__Work request__: Without including any pictures, write out all the entries exactly.

+++++

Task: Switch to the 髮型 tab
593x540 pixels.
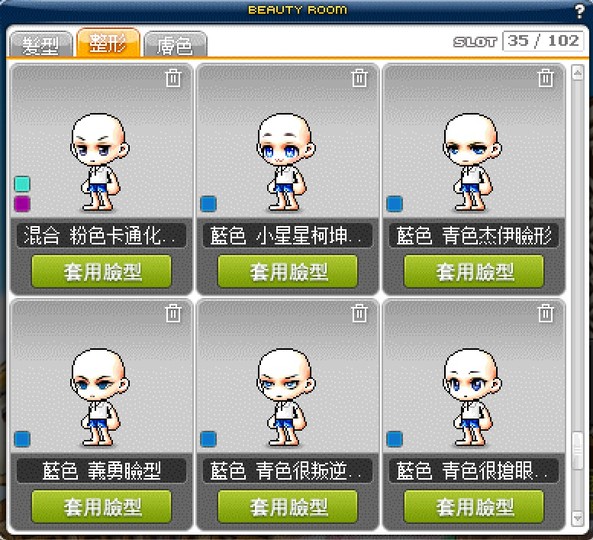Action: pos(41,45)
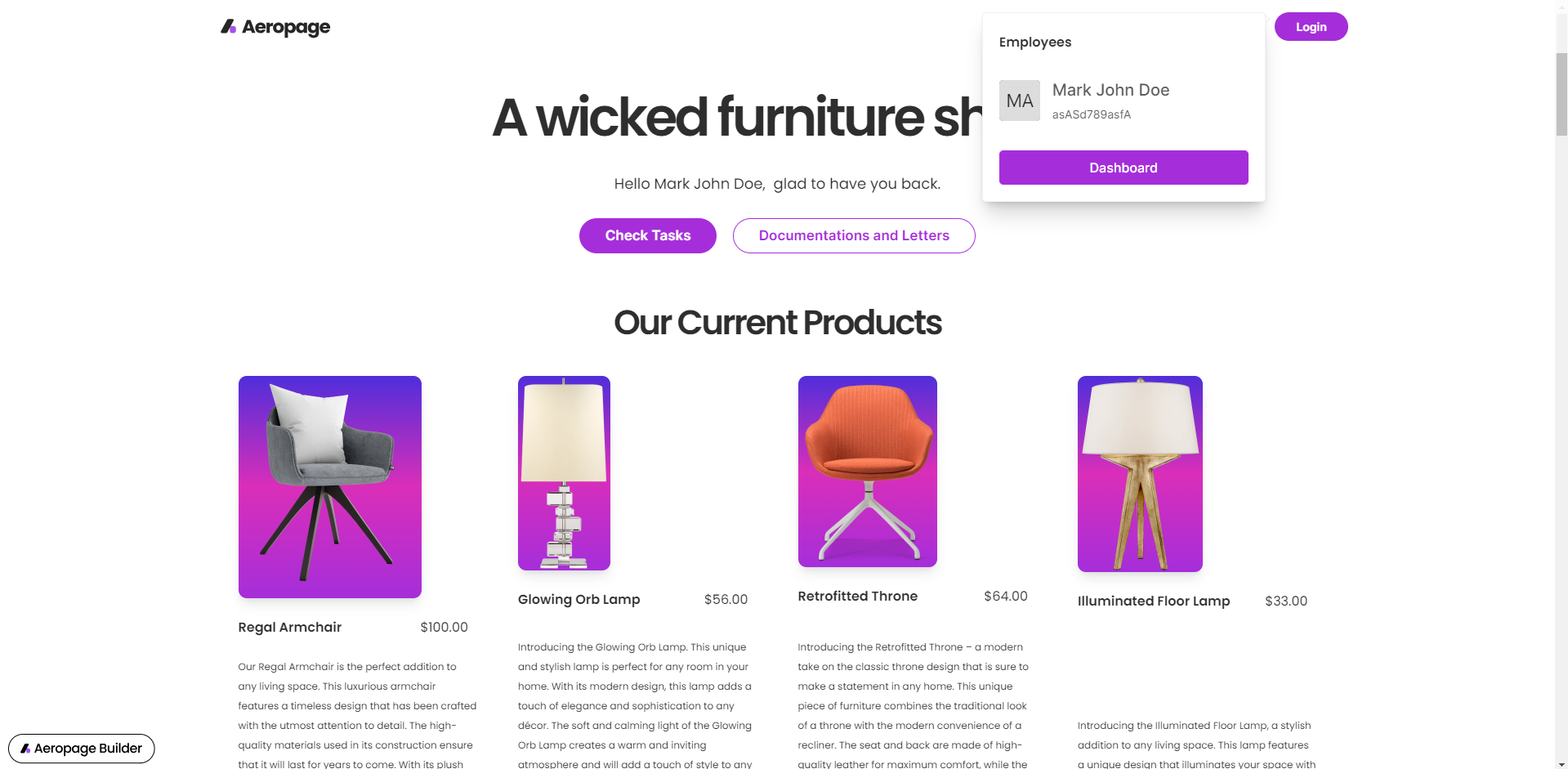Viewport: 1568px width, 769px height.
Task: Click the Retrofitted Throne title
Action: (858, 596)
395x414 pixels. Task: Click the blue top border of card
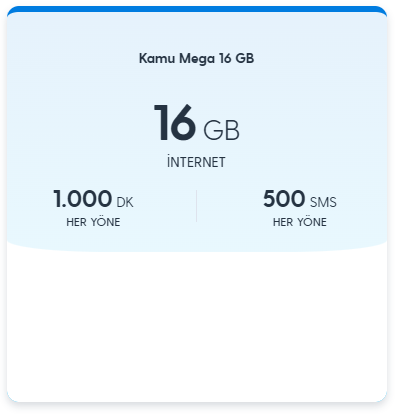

+++++

__Completed exercise__:
Task: Switch to the 髮型 tab
593x540 pixels.
Action: pos(41,45)
Viewport: 1568px width, 769px height.
Task: Click the Retrofitted Throne title
Action: (858, 596)
395x414 pixels. Task: Click the blue top border of card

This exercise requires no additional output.